**Directions for this task**
In the records below, one line contains "Given: Click the ActiveCampaign arrow icon". Print that line and every line after it exactly, down to the final one.

**Input material**
= = = = = = =

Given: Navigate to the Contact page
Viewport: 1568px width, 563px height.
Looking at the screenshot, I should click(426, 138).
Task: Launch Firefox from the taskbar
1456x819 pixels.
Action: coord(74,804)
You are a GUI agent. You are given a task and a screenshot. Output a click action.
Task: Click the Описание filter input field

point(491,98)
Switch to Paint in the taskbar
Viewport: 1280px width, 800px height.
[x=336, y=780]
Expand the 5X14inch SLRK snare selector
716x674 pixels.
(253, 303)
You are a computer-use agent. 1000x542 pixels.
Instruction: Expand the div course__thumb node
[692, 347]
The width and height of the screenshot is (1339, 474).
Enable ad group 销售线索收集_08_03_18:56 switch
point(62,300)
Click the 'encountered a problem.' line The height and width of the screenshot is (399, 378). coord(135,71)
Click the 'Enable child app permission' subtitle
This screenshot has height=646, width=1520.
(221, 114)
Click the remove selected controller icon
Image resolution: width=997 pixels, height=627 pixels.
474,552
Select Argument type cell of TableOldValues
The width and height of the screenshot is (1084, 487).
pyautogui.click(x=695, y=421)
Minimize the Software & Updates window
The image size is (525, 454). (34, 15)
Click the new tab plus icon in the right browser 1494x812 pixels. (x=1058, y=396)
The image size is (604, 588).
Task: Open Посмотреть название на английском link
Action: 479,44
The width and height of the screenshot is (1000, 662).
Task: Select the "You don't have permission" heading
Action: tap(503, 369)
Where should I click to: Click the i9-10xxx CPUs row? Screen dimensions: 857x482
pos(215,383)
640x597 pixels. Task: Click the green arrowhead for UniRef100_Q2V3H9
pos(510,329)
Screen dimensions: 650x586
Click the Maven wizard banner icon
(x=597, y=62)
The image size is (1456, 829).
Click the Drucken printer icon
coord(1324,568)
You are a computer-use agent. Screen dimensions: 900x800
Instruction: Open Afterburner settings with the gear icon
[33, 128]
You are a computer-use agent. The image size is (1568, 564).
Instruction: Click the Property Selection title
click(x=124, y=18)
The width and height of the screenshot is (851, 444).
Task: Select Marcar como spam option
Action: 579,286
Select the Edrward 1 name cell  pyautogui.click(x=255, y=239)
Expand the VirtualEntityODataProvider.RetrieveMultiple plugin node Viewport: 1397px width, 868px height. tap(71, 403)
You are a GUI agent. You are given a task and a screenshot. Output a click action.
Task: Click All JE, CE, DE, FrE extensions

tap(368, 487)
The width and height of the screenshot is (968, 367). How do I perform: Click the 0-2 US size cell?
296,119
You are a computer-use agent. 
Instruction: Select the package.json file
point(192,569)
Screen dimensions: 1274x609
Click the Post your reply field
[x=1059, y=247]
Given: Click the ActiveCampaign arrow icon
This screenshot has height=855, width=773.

= = = = = = =

**Reply to the task**
Given: Click the ActiveCampaign arrow icon
This screenshot has height=855, width=773.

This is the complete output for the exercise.